- _Short problem_:
Gather each line below that contains the word "width".
** begin **
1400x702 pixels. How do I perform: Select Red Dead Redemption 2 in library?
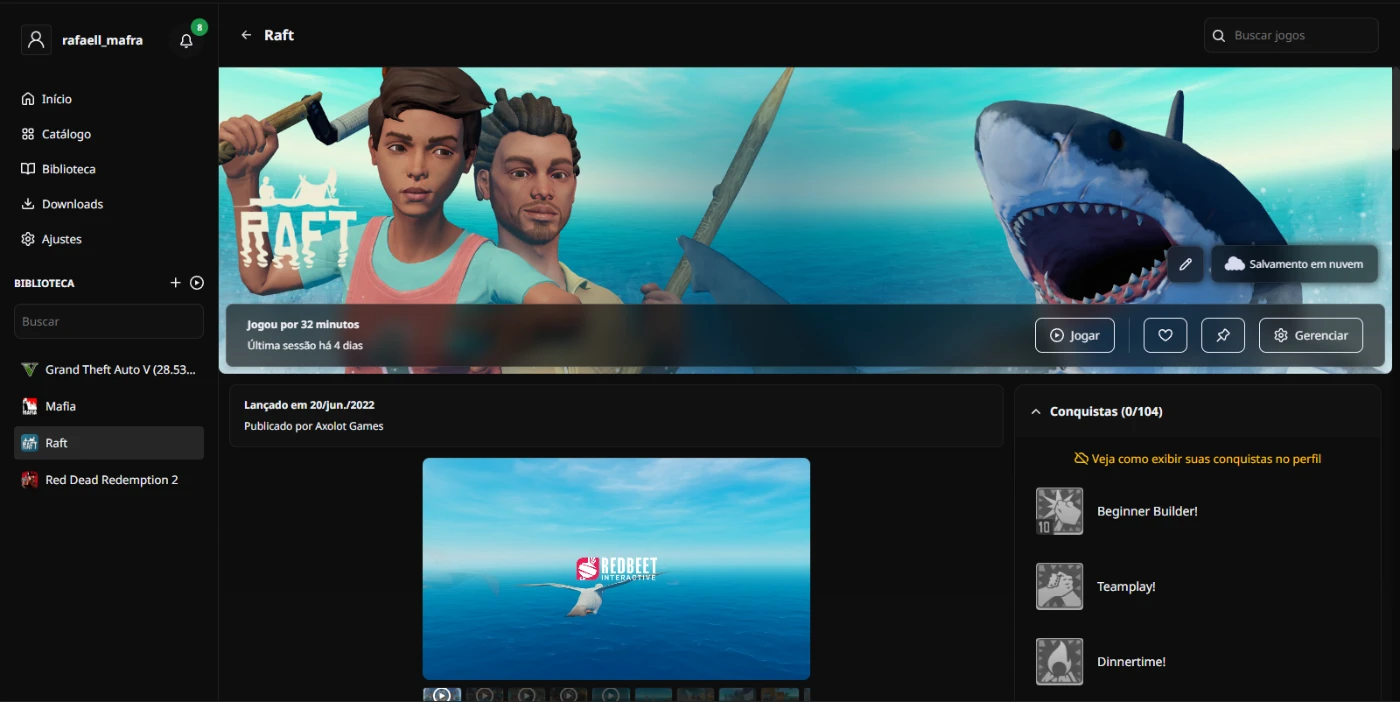pyautogui.click(x=111, y=480)
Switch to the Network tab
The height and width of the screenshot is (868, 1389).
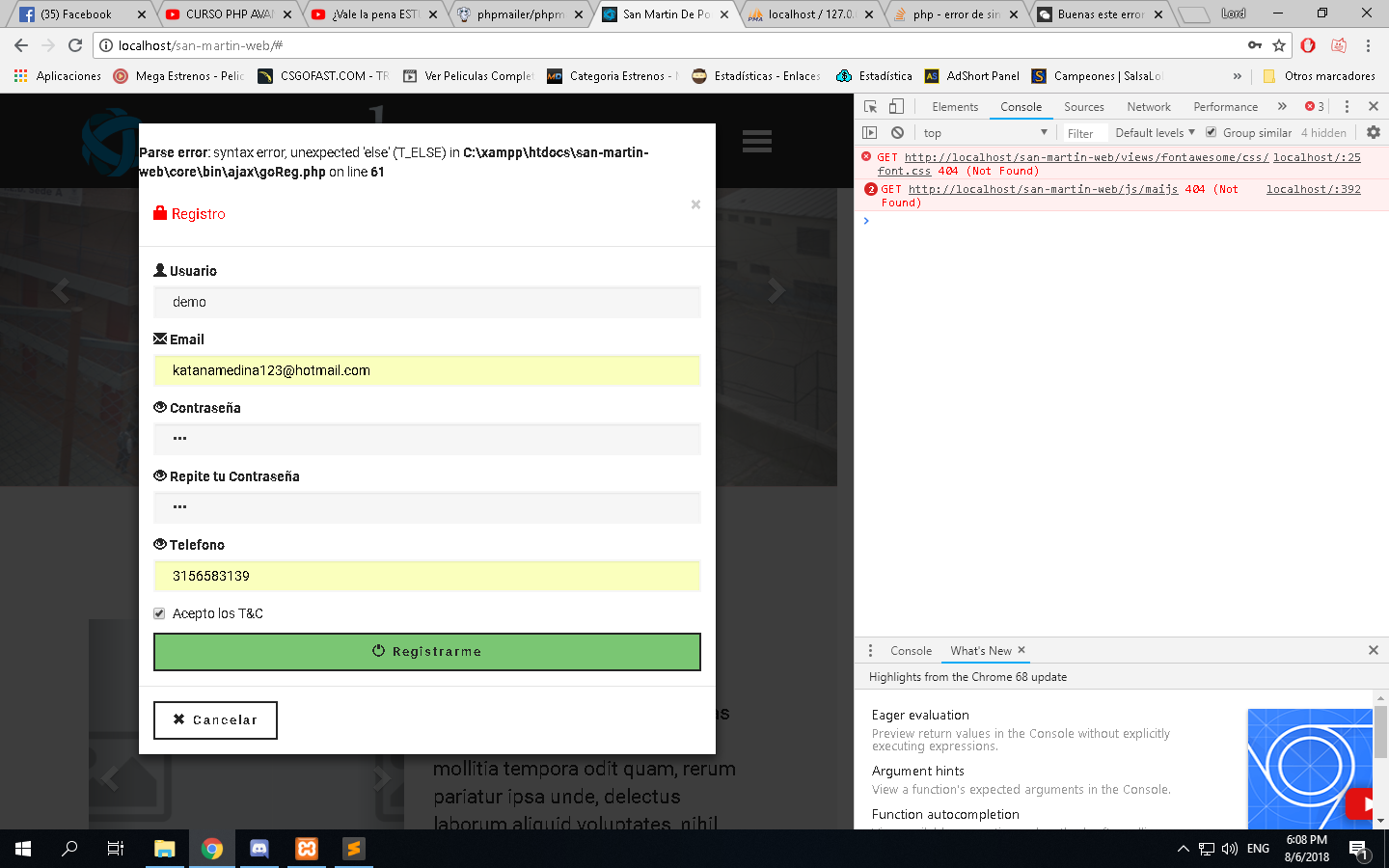pyautogui.click(x=1148, y=107)
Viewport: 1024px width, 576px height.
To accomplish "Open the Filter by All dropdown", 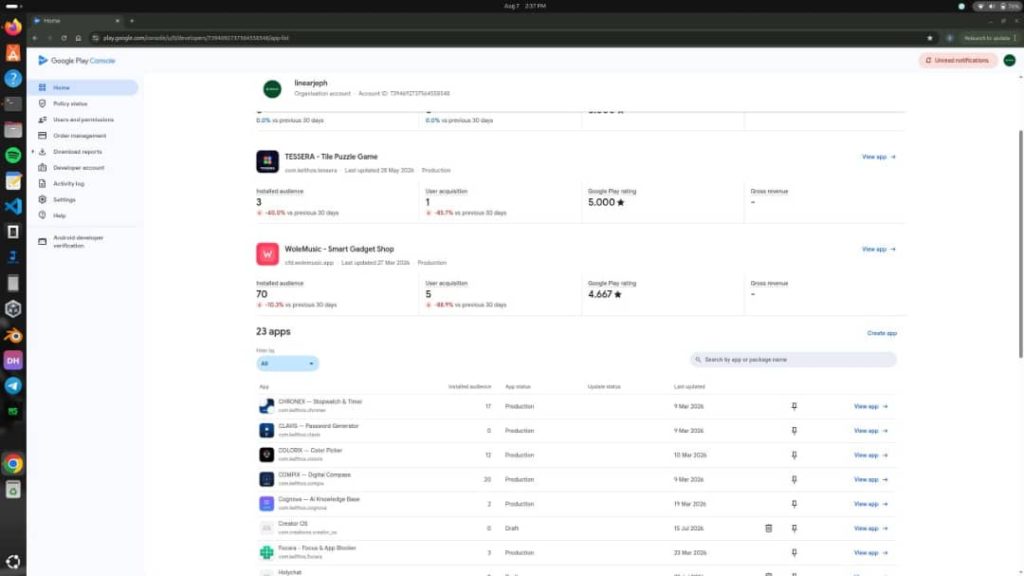I will (x=287, y=363).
** end **
- _Task solution_:
The height and width of the screenshot is (868, 1389).
Viewport: 1024px width, 576px height.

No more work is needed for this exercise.